As a platform operator,
I want automated daily backups of the database and uploaded files with a tested restore procedure,
So that I can recover from data loss or corruption with zero data loss for completed transactions (NFR28).

**Acceptance Criteria:**

**Given** the backup system needs to be configured
**When** `spatie/laravel-backup` is installed
**Then** `config/backup.php` is configured to:
- Back up the MySQL database (full dump)
- Back up the S3 media files (or reference them if S3 versioning is enabled)
- Store backups in a separate S3 bucket (`backups` bucket, EU-hosted)
- Encrypt backup archives with a backup password (via `backup.backup.password`)

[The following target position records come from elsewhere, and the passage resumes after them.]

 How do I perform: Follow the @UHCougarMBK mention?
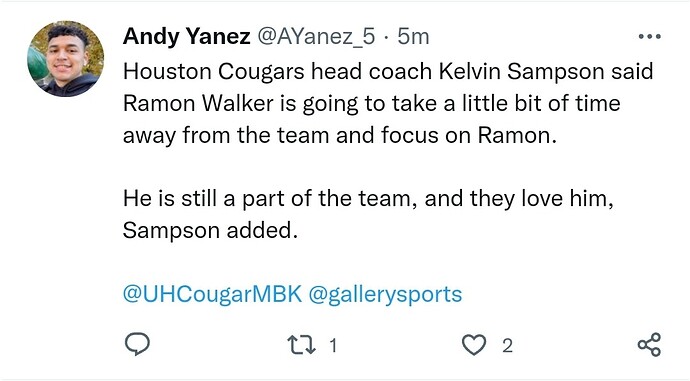(x=213, y=294)
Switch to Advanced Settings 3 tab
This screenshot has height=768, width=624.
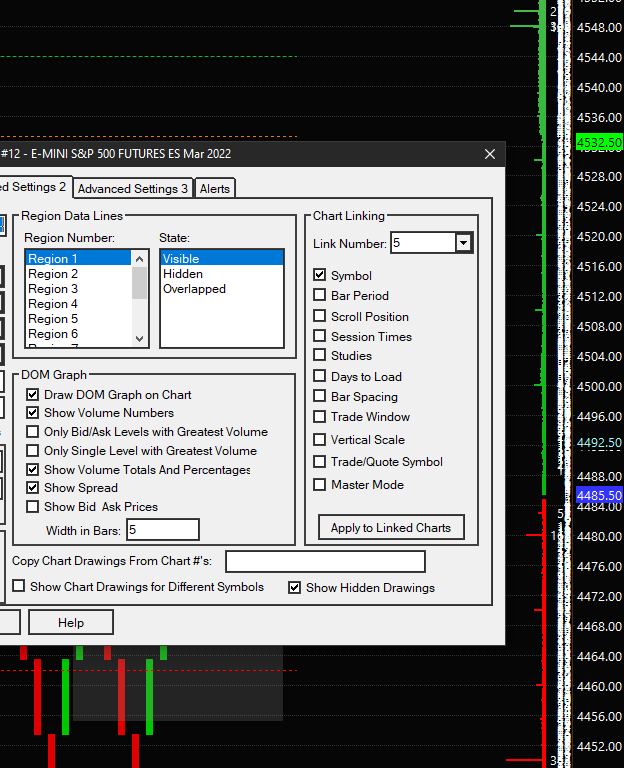[133, 188]
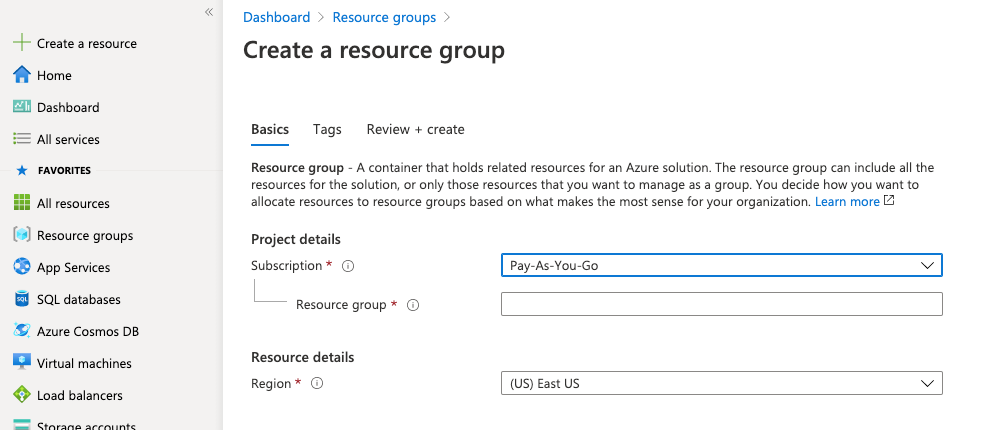Open the Dashboard icon in sidebar
The width and height of the screenshot is (982, 430).
point(21,107)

**Given** the backup schedule is configured
**When** the Laravel scheduler runs
**Then** `backup:run` executes daily at 02:00 UTC (low-traffic period)
**And** `backup:clean` runs daily at 03:00 UTC to enforce retention policy
**And** retention policy: 30 daily backups, 12 monthly backups (first of month), 5 yearly backups (January 1st)
**And** `backup:monitor` runs daily at 04:00 UTC and sends a notification if the latest backup is older than 26 hours

**Given** a backup fails
**When** `backup:run` encounters an error
**Then** a notification is sent via mail to the configured admin email
**And** the failure is logged to Sentry as a warning-level event
**And** the `BackupFailedNotification` includes: error message, server name, timestamp

**Given** a disaster recovery scenario
**When** a restore is needed
**Then** a documented restore procedure exists in `docs/disaster-recovery.md` covering:
1. Provision new server via Forge (or restore existing)
2. Download latest backup from S3 backup bucket
3. Decrypt and extract backup archive
4. Restore MySQL dump: `mysql -u root database < dump.sql`
5. Verify data integrity (row counts, latest timestamps)
6. Update DNS if server IP changed
7. Verify application health via `/health` endpoint
**And** the restore procedure is tested at least once on staging before launch

**Given** zero data loss is required for completed transactions (NFR28)
**When** the database is configured
**Then** MySQL binary logging is enabled (`binlog_format=ROW`) for point-in-time recovery between daily backups
**And** binary logs are retained for 7 days
**And** the point-in-time recovery procedure is documented in `docs/disaster-recovery.md`

**And** backup file naming follows: `{app_name}_{date}_{time}.zip`
**And** the backup S3 bucket has a lifecycle policy matching the retention configuration
**And** local development does not run backup schedules

---

**Epic 7 Summary:** 5 stories covering S3-compatible encrypted file storage with signed URLs, Amazon SES email delivery with bounce handling, Laravel Forge zero-downtime deployment on EU-hosted infrastructure, Pulse + Sentry monitoring with health checks, and automated backups with documented disaster recovery. All NFRs for Epic 7 (NFR7, NFR13, NFR14, NFR19, NFR21-NFR28) are covered.